[Opening DATASET section]
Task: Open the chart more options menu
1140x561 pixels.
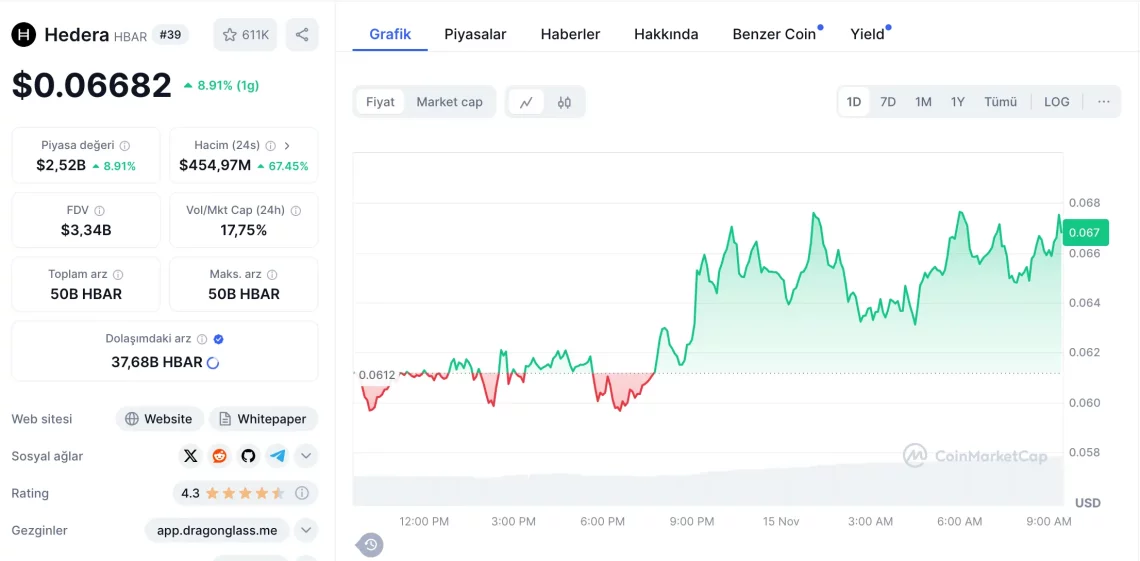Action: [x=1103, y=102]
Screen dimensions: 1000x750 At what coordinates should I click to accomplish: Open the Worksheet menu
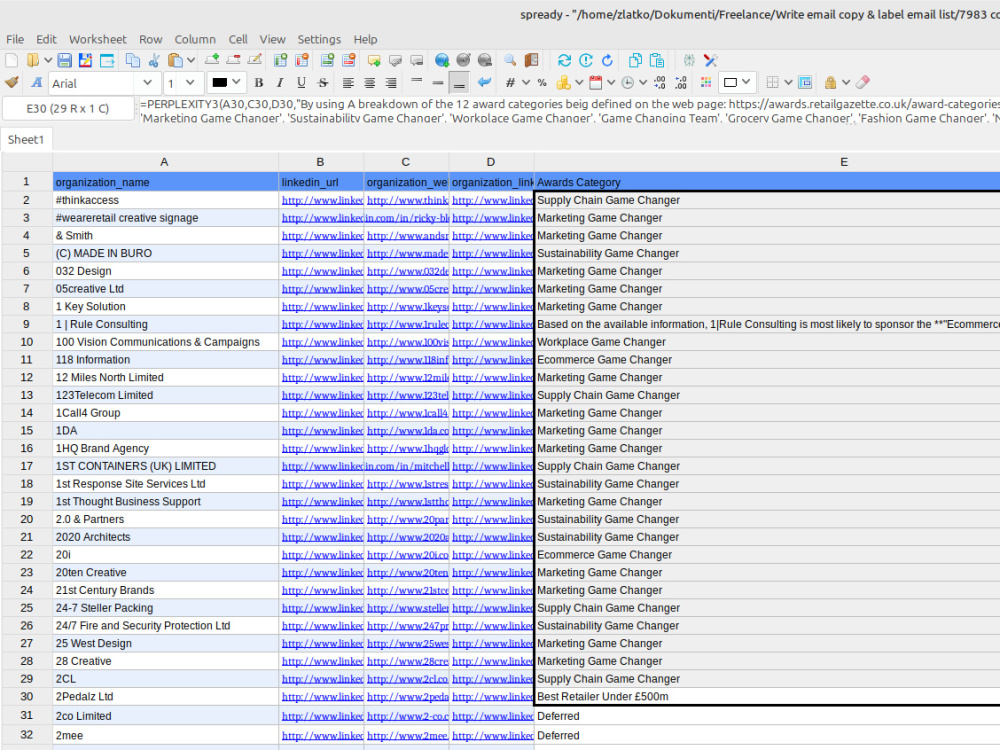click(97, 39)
[Closing DATASET section]
DESCRIPTION OF THE TASK:
Return verbatim every line from the one holding "1140x561 pixels." to the end of the records above. Do not copy the pictures.

TASK SOLUTION:
1140x561 pixels.
Action: [x=1103, y=102]
Screen dimensions: 1000x750 At what coordinates should I click to accomplish: Open the Worksheet menu
click(97, 39)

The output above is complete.